* **What this task involves**
Nothing but the records, repeated exactly, should form the response.

━━━ Data supplied

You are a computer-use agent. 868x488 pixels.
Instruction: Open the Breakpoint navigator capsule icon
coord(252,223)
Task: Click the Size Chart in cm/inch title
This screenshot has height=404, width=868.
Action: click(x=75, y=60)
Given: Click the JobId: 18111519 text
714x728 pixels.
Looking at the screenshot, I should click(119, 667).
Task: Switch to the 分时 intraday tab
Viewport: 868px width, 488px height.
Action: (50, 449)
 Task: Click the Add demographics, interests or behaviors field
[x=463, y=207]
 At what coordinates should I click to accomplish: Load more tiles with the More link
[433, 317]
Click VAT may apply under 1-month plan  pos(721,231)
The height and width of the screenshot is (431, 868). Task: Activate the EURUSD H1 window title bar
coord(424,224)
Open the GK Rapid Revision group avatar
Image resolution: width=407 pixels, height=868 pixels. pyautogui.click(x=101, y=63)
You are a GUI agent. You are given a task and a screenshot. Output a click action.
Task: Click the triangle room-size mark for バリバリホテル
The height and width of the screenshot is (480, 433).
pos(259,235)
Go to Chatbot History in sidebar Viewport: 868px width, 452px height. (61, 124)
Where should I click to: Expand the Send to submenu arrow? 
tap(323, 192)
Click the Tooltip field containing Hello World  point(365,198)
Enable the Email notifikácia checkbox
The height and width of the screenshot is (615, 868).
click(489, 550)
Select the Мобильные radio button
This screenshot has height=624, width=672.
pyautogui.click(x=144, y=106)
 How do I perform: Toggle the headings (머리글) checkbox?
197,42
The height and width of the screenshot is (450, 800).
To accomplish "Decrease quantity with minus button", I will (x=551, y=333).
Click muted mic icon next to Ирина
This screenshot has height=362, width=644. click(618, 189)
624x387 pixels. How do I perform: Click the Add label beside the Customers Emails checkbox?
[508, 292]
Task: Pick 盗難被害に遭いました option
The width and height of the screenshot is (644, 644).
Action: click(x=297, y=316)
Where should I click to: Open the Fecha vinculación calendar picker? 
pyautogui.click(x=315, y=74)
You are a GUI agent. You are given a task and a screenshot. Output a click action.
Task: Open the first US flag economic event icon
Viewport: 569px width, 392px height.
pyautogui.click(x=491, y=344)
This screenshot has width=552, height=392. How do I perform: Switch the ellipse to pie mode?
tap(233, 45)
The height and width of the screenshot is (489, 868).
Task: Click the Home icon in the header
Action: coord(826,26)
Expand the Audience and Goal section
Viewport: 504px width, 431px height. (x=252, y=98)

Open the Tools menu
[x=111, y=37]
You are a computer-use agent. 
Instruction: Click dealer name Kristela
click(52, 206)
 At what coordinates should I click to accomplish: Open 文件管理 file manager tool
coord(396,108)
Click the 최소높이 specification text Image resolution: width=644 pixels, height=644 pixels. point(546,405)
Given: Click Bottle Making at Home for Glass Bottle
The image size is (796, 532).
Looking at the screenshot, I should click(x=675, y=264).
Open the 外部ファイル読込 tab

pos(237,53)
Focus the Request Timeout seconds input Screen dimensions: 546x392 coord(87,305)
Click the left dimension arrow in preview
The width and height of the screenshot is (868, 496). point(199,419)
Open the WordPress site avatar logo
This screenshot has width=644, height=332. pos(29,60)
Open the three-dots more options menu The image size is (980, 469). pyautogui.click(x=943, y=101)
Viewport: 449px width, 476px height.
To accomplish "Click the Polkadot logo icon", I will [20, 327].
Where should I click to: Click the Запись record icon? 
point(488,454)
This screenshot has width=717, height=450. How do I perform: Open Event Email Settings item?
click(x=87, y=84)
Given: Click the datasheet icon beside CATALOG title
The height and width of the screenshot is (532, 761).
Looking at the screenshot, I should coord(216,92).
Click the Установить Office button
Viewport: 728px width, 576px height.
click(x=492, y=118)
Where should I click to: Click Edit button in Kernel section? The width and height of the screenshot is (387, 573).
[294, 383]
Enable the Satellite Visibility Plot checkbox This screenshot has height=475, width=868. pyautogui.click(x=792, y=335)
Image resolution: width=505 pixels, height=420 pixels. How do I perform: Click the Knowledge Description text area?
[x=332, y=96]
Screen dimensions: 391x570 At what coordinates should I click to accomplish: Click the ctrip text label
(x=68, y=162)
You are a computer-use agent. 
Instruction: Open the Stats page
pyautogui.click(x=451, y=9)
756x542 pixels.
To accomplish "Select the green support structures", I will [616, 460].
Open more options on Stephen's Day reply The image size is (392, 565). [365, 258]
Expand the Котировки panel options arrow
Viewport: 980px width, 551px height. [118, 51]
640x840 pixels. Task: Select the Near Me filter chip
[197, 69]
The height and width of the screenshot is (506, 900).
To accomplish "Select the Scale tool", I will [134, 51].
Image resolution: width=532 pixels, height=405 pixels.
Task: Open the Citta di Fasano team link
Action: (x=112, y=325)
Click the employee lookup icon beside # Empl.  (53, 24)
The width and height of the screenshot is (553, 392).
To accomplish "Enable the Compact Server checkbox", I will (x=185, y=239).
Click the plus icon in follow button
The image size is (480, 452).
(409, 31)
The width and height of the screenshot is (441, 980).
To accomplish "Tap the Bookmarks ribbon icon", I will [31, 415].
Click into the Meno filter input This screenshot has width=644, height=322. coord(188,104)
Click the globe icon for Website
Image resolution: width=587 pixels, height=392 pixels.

━━━━━━

* **Response to this task**
You are a computer-use agent. 868x488 pixels.
Instruction: Open the Breakpoint navigator capsule icon
coord(252,223)
Task: Click the Size Chart in cm/inch title
This screenshot has height=404, width=868.
Action: click(x=75, y=60)
Given: Click the JobId: 18111519 text
714x728 pixels.
Looking at the screenshot, I should click(119, 667).
Task: Switch to the 分时 intraday tab
Viewport: 868px width, 488px height.
Action: (50, 449)
 Task: Click the Add demographics, interests or behaviors field
[x=463, y=207]
 At what coordinates should I click to accomplish: Load more tiles with the More link
[433, 317]
Click VAT may apply under 1-month plan  pos(721,231)
The height and width of the screenshot is (431, 868). Task: Activate the EURUSD H1 window title bar
coord(424,224)
Open the GK Rapid Revision group avatar
Image resolution: width=407 pixels, height=868 pixels. pyautogui.click(x=101, y=63)
You are a GUI agent. You are given a task and a screenshot. Output a click action.
Task: Click the triangle room-size mark for バリバリホテル
The height and width of the screenshot is (480, 433).
pos(259,235)
Go to Chatbot History in sidebar Viewport: 868px width, 452px height. (61, 124)
Where should I click to: Expand the Send to submenu arrow? 
tap(323, 192)
Click the Tooltip field containing Hello World  point(365,198)
Enable the Email notifikácia checkbox
The height and width of the screenshot is (615, 868).
click(489, 550)
Select the Мобильные radio button
This screenshot has height=624, width=672.
pyautogui.click(x=144, y=106)
 How do I perform: Toggle the headings (머리글) checkbox?
197,42
The height and width of the screenshot is (450, 800).
To accomplish "Decrease quantity with minus button", I will (x=551, y=333).
Click muted mic icon next to Ирина
This screenshot has height=362, width=644. click(618, 189)
624x387 pixels. How do I perform: Click the Add label beside the Customers Emails checkbox?
[508, 292]
Task: Pick 盗難被害に遭いました option
The width and height of the screenshot is (644, 644).
Action: click(x=297, y=316)
Where should I click to: Open the Fecha vinculación calendar picker? 
pyautogui.click(x=315, y=74)
You are a GUI agent. You are given a task and a screenshot. Output a click action.
Task: Open the first US flag economic event icon
Viewport: 569px width, 392px height.
pyautogui.click(x=491, y=344)
This screenshot has width=552, height=392. How do I perform: Switch the ellipse to pie mode?
tap(233, 45)
The height and width of the screenshot is (489, 868).
Task: Click the Home icon in the header
Action: coord(826,26)
Expand the Audience and Goal section
Viewport: 504px width, 431px height. (x=252, y=98)

Open the Tools menu
[x=111, y=37]
You are a computer-use agent. 
Instruction: Click dealer name Kristela
click(52, 206)
 At what coordinates should I click to accomplish: Open 文件管理 file manager tool
coord(396,108)
Click the 최소높이 specification text Image resolution: width=644 pixels, height=644 pixels. point(546,405)
Given: Click Bottle Making at Home for Glass Bottle
The image size is (796, 532).
Looking at the screenshot, I should click(x=675, y=264).
Open the 外部ファイル読込 tab

pos(237,53)
Focus the Request Timeout seconds input Screen dimensions: 546x392 coord(87,305)
Click the left dimension arrow in preview
The width and height of the screenshot is (868, 496). point(199,419)
Open the WordPress site avatar logo
This screenshot has width=644, height=332. pos(29,60)
Open the three-dots more options menu The image size is (980, 469). pyautogui.click(x=943, y=101)
Viewport: 449px width, 476px height.
To accomplish "Click the Polkadot logo icon", I will [20, 327].
Where should I click to: Click the Запись record icon? 
point(488,454)
This screenshot has width=717, height=450. How do I perform: Open Event Email Settings item?
click(x=87, y=84)
Given: Click the datasheet icon beside CATALOG title
The height and width of the screenshot is (532, 761).
Looking at the screenshot, I should coord(216,92).
Click the Установить Office button
Viewport: 728px width, 576px height.
click(x=492, y=118)
Where should I click to: Click Edit button in Kernel section? The width and height of the screenshot is (387, 573).
[294, 383]
Enable the Satellite Visibility Plot checkbox This screenshot has height=475, width=868. pyautogui.click(x=792, y=335)
Image resolution: width=505 pixels, height=420 pixels. How do I perform: Click the Knowledge Description text area?
[x=332, y=96]
Screen dimensions: 391x570 At what coordinates should I click to accomplish: Click the ctrip text label
(x=68, y=162)
You are a computer-use agent. 
Instruction: Open the Stats page
pyautogui.click(x=451, y=9)
756x542 pixels.
To accomplish "Select the green support structures", I will [616, 460].
Open more options on Stephen's Day reply The image size is (392, 565). [365, 258]
Expand the Котировки panel options arrow
Viewport: 980px width, 551px height. [118, 51]
640x840 pixels. Task: Select the Near Me filter chip
[197, 69]
The height and width of the screenshot is (506, 900).
To accomplish "Select the Scale tool", I will [134, 51].
Image resolution: width=532 pixels, height=405 pixels.
Task: Open the Citta di Fasano team link
Action: (x=112, y=325)
Click the employee lookup icon beside # Empl.  (53, 24)
The width and height of the screenshot is (553, 392).
To accomplish "Enable the Compact Server checkbox", I will (x=185, y=239).
Click the plus icon in follow button
The image size is (480, 452).
(409, 31)
The width and height of the screenshot is (441, 980).
To accomplish "Tap the Bookmarks ribbon icon", I will [31, 415].
Click into the Meno filter input This screenshot has width=644, height=322. coord(188,104)
Click the globe icon for Website
Image resolution: width=587 pixels, height=392 pixels.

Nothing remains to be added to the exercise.